The Phantom of the Anvil circa 1918 (notice the skull and cross bones on his shirt, that was the school sports logo)

It was through the “Phantom” I learned about Dr. Bohm.  As I have researched the Phantom, I have found his connection to Dr. Bohm and that opened me up to the amazing accomplishments of Dr. Bohm and his connection to Dr. Wright.   It seems that the Phantom and Dr. Bohm were good friends and played football, baseball, threw shot and discus and participated in other sports with the schools teams.  Yes, back then, the medical school had sports, even a hockey team…and less surprisingly a golf team!  Dr. Bohm was quite an athlete as well and a very big man in those days.  I found one listing of him at 6’4″.  He threw the shot and discus at the Drake Relays, one of the most prestigious and oldest track & field meets in the world!  Some day, I’ll learn the mystery of the Phantom of the Anvil and when I do, Dr. Bohm’s story will be a part of it.

The second story on Dr. Bohm I’d like to share relates to his work in the 1932 and 1936 Olympics.  He served as the team physician in those Games and if you recall, it was the 1932 Olympics where the modern Olympic lifting began.  The lifts were cut to three that year (Clean & Press, Snatch, and Clean & Jerk) and it appears to be a watershed moment in terms of Olympic lifting’s popularity.  You may recall that Bob Hoffman attended the 1932 Olympics and when he returned to York he started York Barbell.  Karo Whitfield also attended the 1932 Olympics and as a result he made a life long friendship with Hoffman and the York Gang and returned to the Atlanta area and started a legendary gym, ran hundreds of bodybuilding and weightlifting meets, and trained thousands.  That list includes Paul Anderson, Harry Johnson (1959 Mr. America) and ran meets that saw Joe Dube’, Frank Zane, Boyer Coe, and many, many others get their feet wet.  So, that 1932 Olympics had three very important people it the sports world: Dr. Bohm, the “Father of Sports Medicine”, Bob Hoffman, the “Father of American Weightlifting”, and Karo Whitfield, “The Bob Hoffman of the South”.

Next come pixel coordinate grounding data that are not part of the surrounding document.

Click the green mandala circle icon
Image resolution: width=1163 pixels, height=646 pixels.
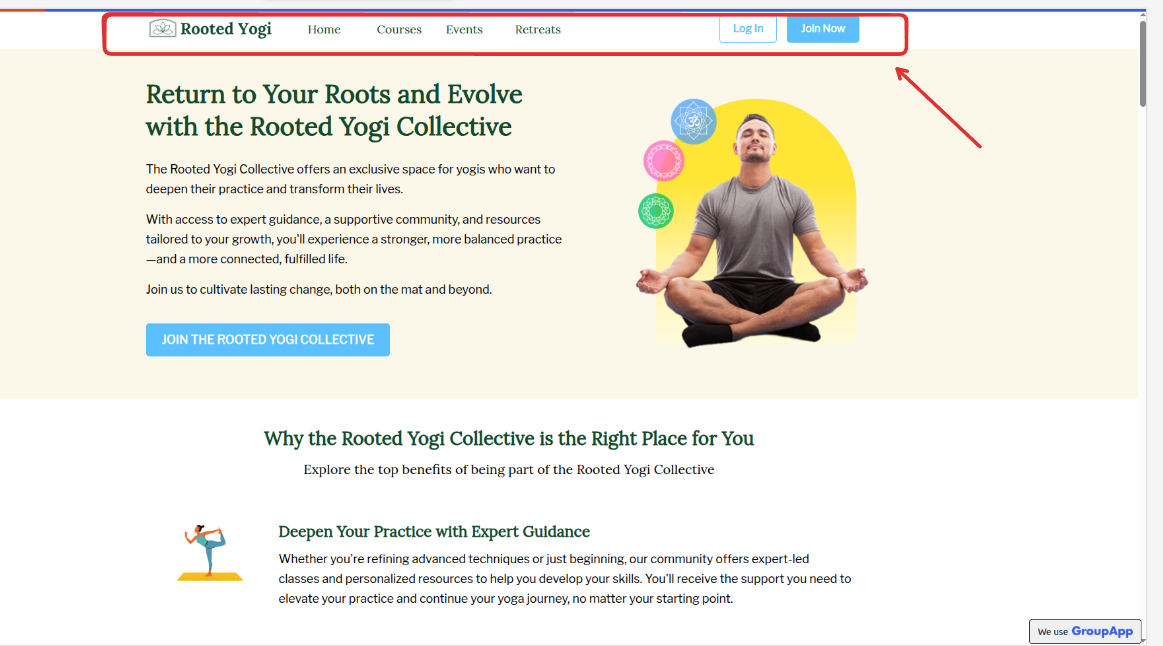click(x=656, y=211)
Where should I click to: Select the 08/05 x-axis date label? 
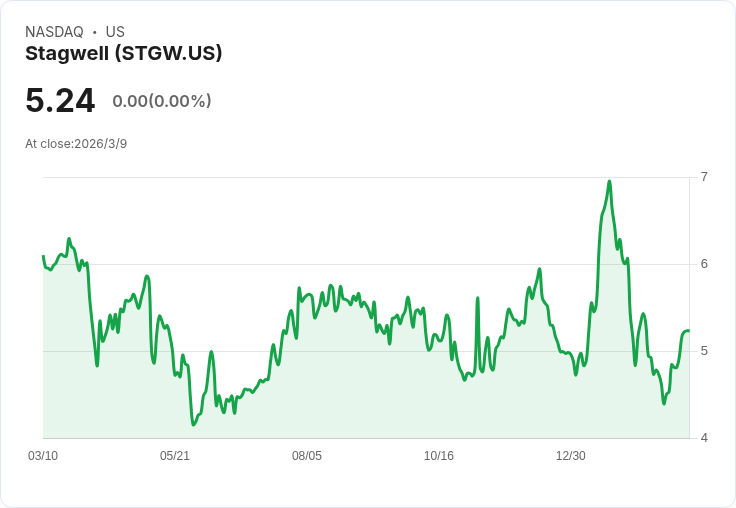(x=307, y=456)
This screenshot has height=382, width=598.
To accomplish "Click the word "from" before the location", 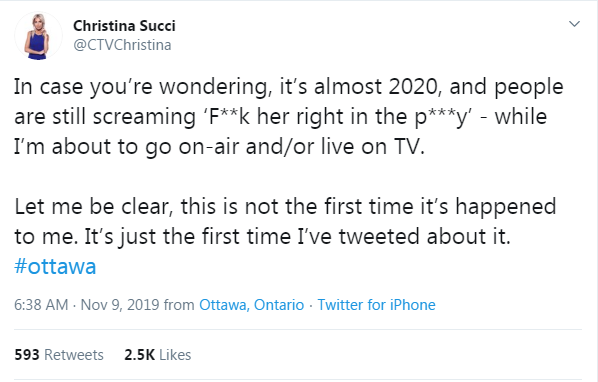I will coord(179,305).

The third and final story has to do with what may be Dr. Bohm’s greatest accomplishment.  In the Museum archives of A.T. Still, there is a collection of Dr. Bohm’s works.  Some are original type written copies of some of his books, personal notes, and a very interesting book that includes the raw data he collected for a study he did entitled “How Champions Train”.

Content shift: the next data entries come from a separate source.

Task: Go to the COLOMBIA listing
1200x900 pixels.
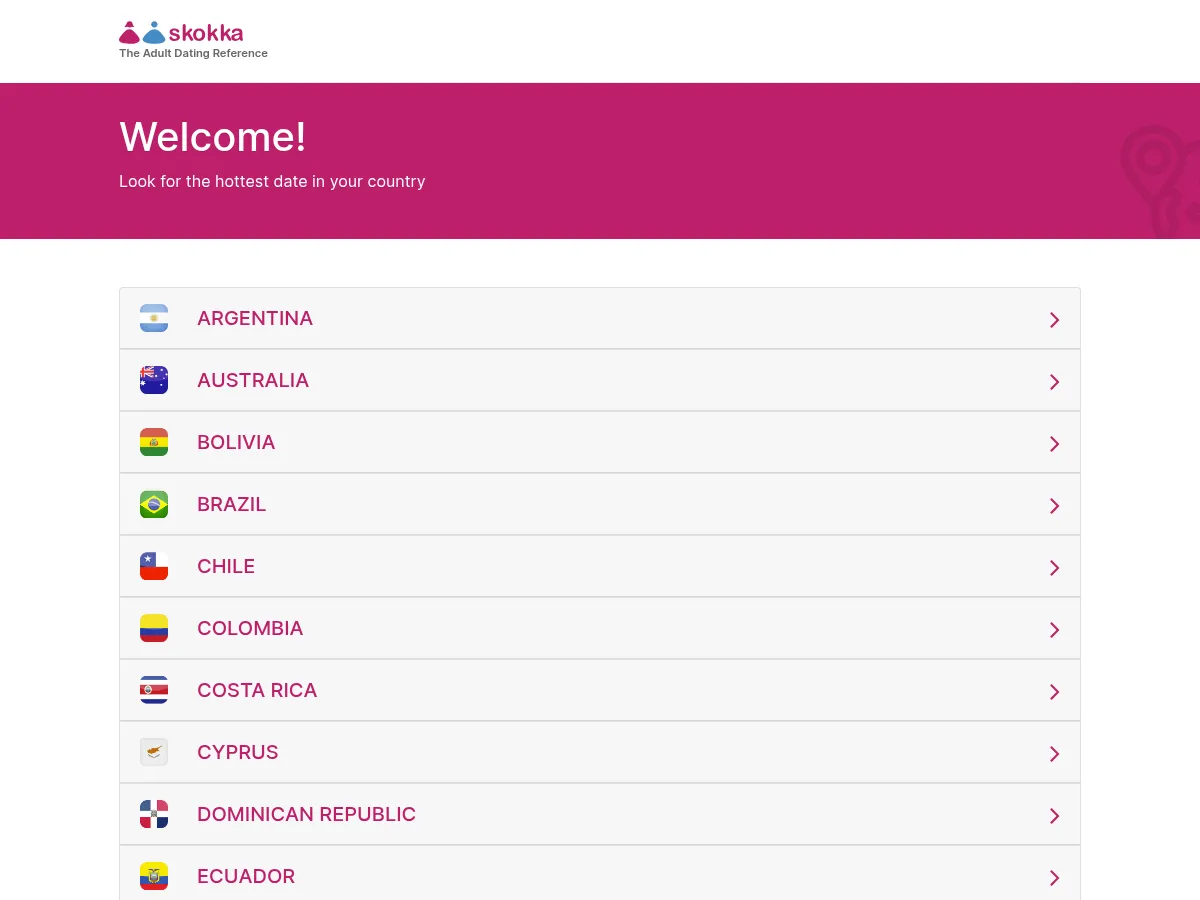Action: click(x=600, y=628)
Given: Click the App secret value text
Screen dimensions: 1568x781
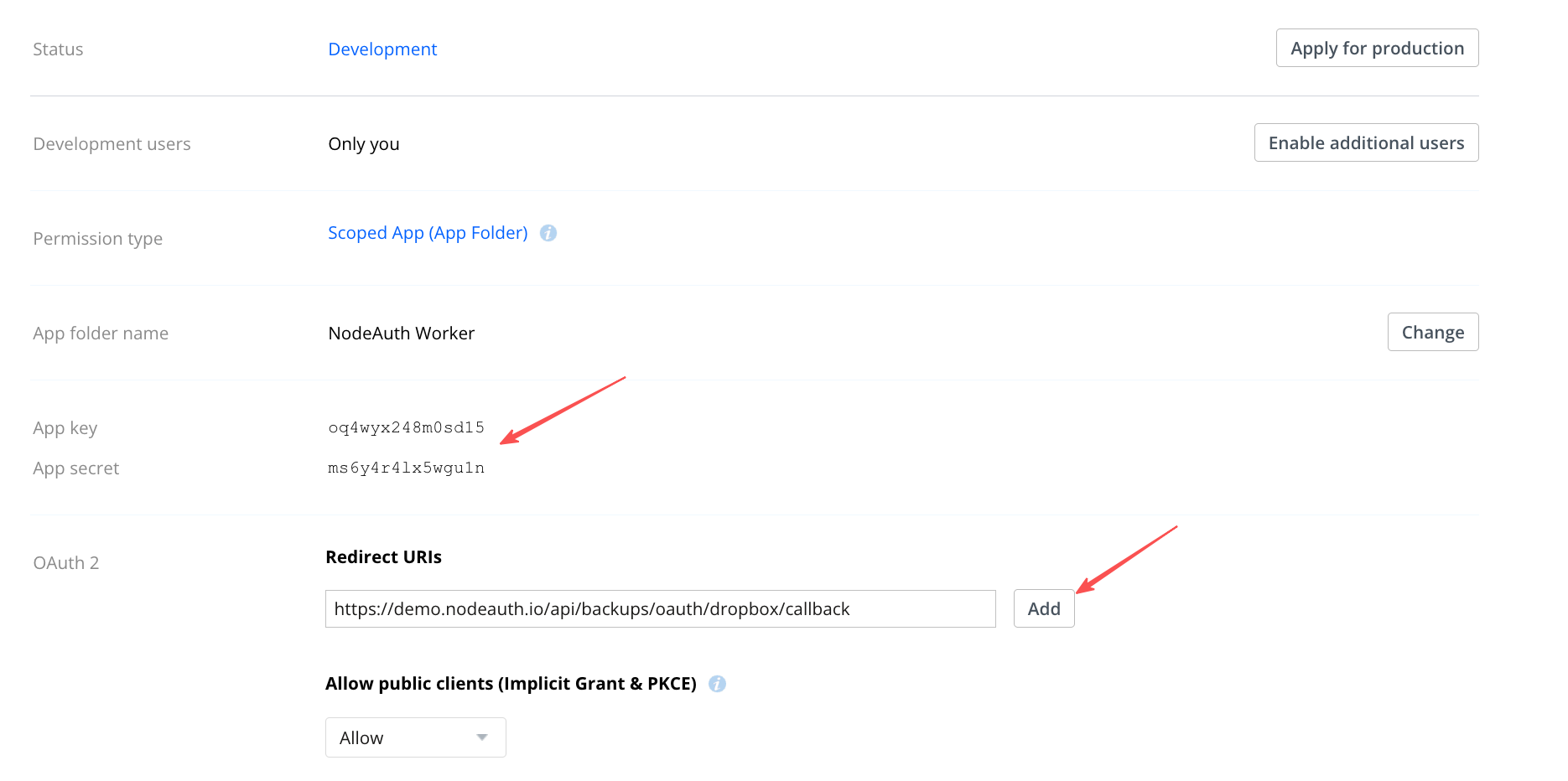Looking at the screenshot, I should pyautogui.click(x=406, y=468).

"How Champions Train" by Wilbur Bohn, D.O.

The book itself is not very long and it’s message is really quite simple.  Coaches need to train athletes as individuals with different needs.  This may seem pretty common sense, but before this they would often train athletes with special diets that would be extreme in design and workout programs that weren’t very specific and overtraining was the norm.  The real treasure is the “scrap” book that is with the original manuscript that holds all the questionnaires from most of the track athletes at the 1936 Olympics.  Each athlete had been given the questionnaire at the Olympics and had autographed each one.   There are also many personal letters from these athletes over the next two years as he compiled results, most still in the original envelopes.  Since I am more of a “field” guy than a “track” guy I was focused on the throwers.  There were letters from Dimitri Zaitz (6th place shot put), Ken Carpenter (Gold medal, discus),  Lee Bartlett (12th place in the Javelin), William Rowe (5th in the Hammer throw), among others.  But there was one name from the track portion that caught my eye…..Jesse Owens.  Yes, in this stack of personally filled out questionnaires that had been signed by each athlete was one from Jesse Owens.  It detailed his typical diet, training, etc.  I asked the Museum curator just to be sure and she confirmed the signature was really his!

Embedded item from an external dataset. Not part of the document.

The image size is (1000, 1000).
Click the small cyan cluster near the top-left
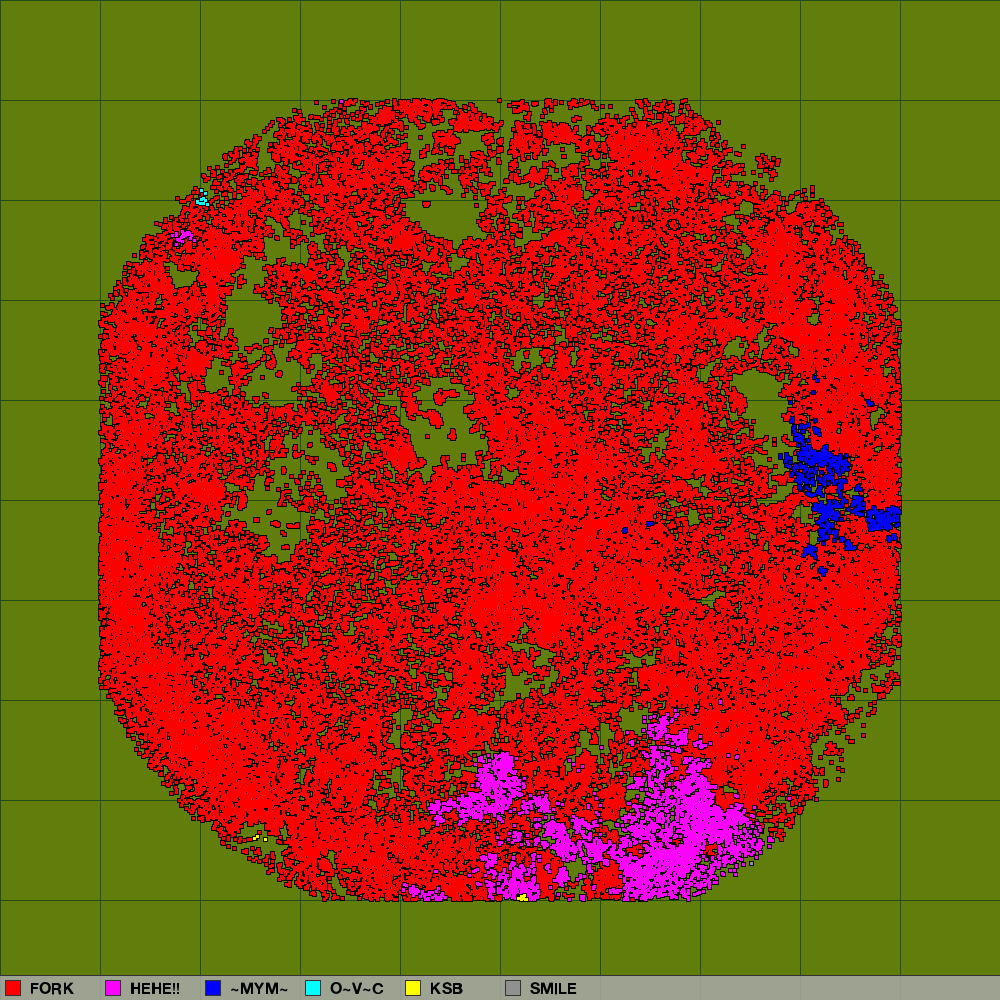[202, 199]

Many of Dr. Bohm’s books were on training athletes and injuries.  His collection includes many photos of him with famous sports figures that he helped over the years.  While his conclusions today may seem well know and well accepted, you have to understand in his time they were groundbreaking.  Dr. Bohm was a great athlete and a great doctor who’s legacy is long and wide!